Ricardo Arjona apunta contra la fama superflua de los artistas

En El blues de la notoriedad, incluido en su flamante álbum, Blanco, el cantautor guatemalteco se mete con la frivolidad del mundo del espectáculo.

Tal como lo anticipó una semana atrás, Ricardo Arjona acaba de lanzar al público El blues de la notoriedad, un nuevo tema de su álbum Blanco, que solo fue publicado completo en el website del artista, al que sólo acceden quienes acrediten su memebresía.

En este nuevo estreno (que durante sus primeros 26 segundos suena como podría sonar el inicio de algún “bluesito” de Los Rolling Stones, Tom Petty o el mismísimo Bob Dylan), Arjona toma la iniciativa y hace blanco en esa especie que hace del patetismo personal su fuente de ingresos, subsistencia y, gracias a algunas programas que intrusan la pantalla de la caja boba, su trascendencia.

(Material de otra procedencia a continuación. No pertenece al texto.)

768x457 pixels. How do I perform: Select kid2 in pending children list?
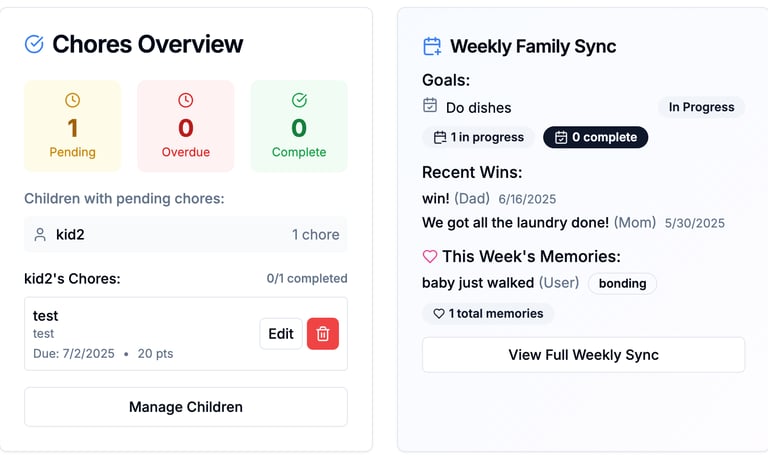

“Toman pastillas para mentir/Se gastan lo que no hay en fachadas/Cuando conviene saben sufri/Haz drama y te darán la portada”, sigue cantando, con el respaldo de una “bandita” que suena de maravillas y un coro “blacanblú” que también.

Mientras tanto, él la emprende contra el mundo de las grandes compañías de discos: “Un financiero será el director/Y quién decidirá el repertorio/Plan de mercado, lanzamiento mundial/¿La radio?/Ya está todo listo/Compren los views y la red social/Después escuchamos el disco”.

“Yo no me peleo con el éxito de otros. Ya hay bastantes que se pelearon con el mío. No me gusta el autor que aborda el éxito de un tema de otro con acidez. Yo voy por mi camino. Por oficio, podría hacer una canción sobre el huracán Irma, un disco de reguetón, o un dueto, que hoy está de moda. Yo le puedo fallar a todo el mundo, pero no puedo fallarme a mí, porque respeto mucho mi sueño. Y no duermo tranquilo haciendo cosas para quedar bien”, decía Arjona a Clarín, en una entrevista realizada tres años atrás.

Será entonces que el artista pone en casilleros separados al “éxito” y la “notoriedad”. Y por ese lado va la cuestión en El blues de la notoriedad, por el de los “payasos” que tienen su puestito en una feria de vanidades y excesos a la que le sobran patrocinantes. Todo sea por el rating. O por un clic.